Pasör Selçuk çok sakin. Bu da takıma olumlu yansıyor. Hiç bir aşırılığı yok. Dolayısıyla ; sakin,yetenekli ve hakettiği değer gösterilmemiş bir pasör ile manşette kumbaraya dönmeyen , güven verici bir libero geçen yıla göre bariz olan kazanımlarımız. Sistemin sağlıklı işlemesi için başlangıçta önemli öğeler (pasör ve libero) olsa gerek.
Bu arada pasör demişken ; eski pasörümüz Arslan Ekşi , Almanya şampiyonu Friedrichshafen takımına transfer oldu. Mevcut durumda güçlü bir takım olmasalar da yakın geçmişte Champions League şampiyonluğu elde etmiş , çok güçlü bir voleybol kültürüne sahip olan bir kulüp. Simon Tischer'in yokluğunda görev alacaktır. Başarılar.
**** Tekrar takıma dönecek olursak ; Quesque takım için kilit noktada. Takımın manşet yükünü liberoyla birlikte çekecek. Savunmada göstereceği performans takımın üst seviyede kalmasıyla doğru orantı seyredecektir. Çaprazı Cabral'a gelecek olursak ; onunda manşette maden konumuna düşmemesi kilit nokta olacaktır. Yani idare etmesi... Fakat hücumda aksamaması şartı ile. Zira takımın hücum dinamikleri gözönüne alındığında oyunun bu yönünde Metin Toy ile gösterecekleri performans belirleyici olacaktır.
***** Cabral geçen sezon Polonya'nın zayıf takımlarından biri olan Olszytn'de oynadı. Antrenörü "generazione di fenomeni" - "volleyball hall of fame" ve Sisley Treviso üyelerinden efsane oyuncu Andrea Gardiniydi. Gardini geçen yıl Cabral'ı pasör çaprazı olarakta kullandı. Üstelik sırıtmıyordu da. Bir nevi jokerdi yani.
****** Metin Toy iyi yolda. Hücumda tartışmasız lider. Zaten lider gibi de oynuyor. Ivan Miljkoviç gibi bir öğretmenden çok şey kapmış olması gerek. Şu anki formunu genele yayabilirse çok üst seviye bir oyuncu olacak. Özellikle servisleri denge bozucu.

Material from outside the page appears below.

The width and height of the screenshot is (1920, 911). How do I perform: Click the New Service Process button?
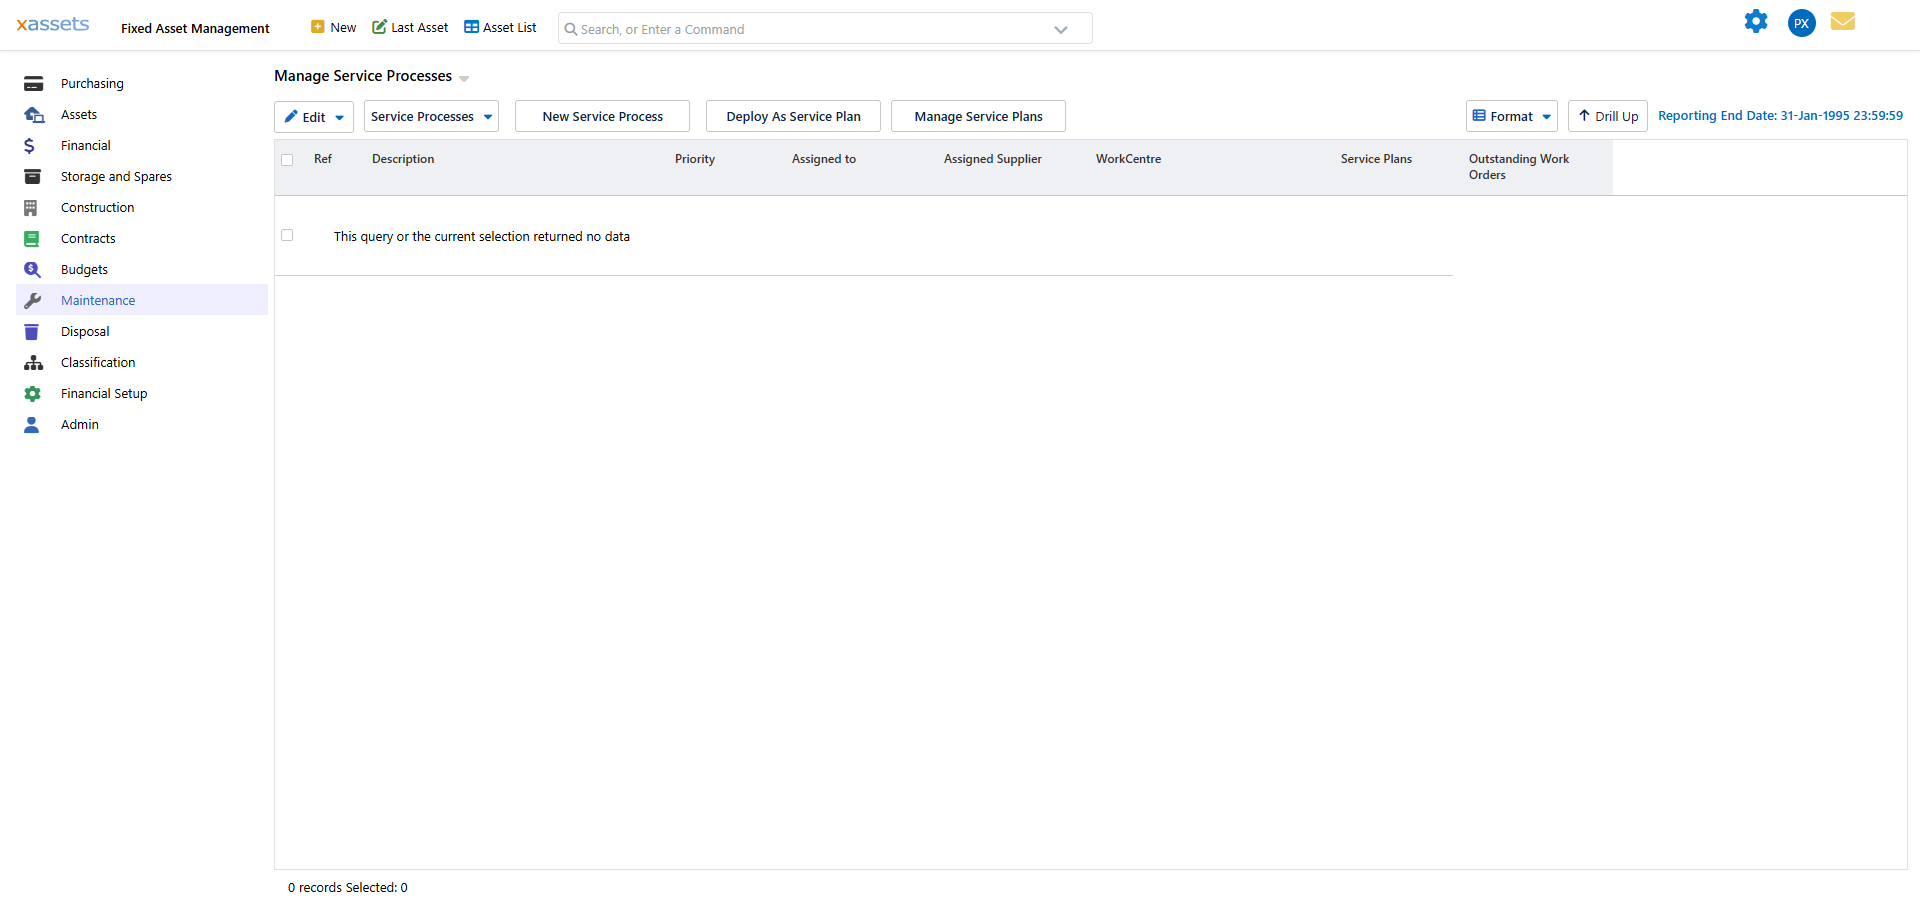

******* Pajenk ve Sabit iyi bir ikili oldular. Alan zaten kalitesi belli bir orta ama Sabit'te hiç sırıtmıyor. Pajenk'in zaten belli bir tecrübesi var ama diğer bir fenomen jenerasyon üyesi olan Andrea Giani ile çalışmak ve Avrupa Şampiyonasında final oynamak ona ekstra bir özgüvende katmış durumda.
******* Ve son olarak rakip Maliye'den Osmany Uriarte. Transferi beni şaşırttı tıpkı Logan Tom'un Halkbanka transferinde olduğu gibi.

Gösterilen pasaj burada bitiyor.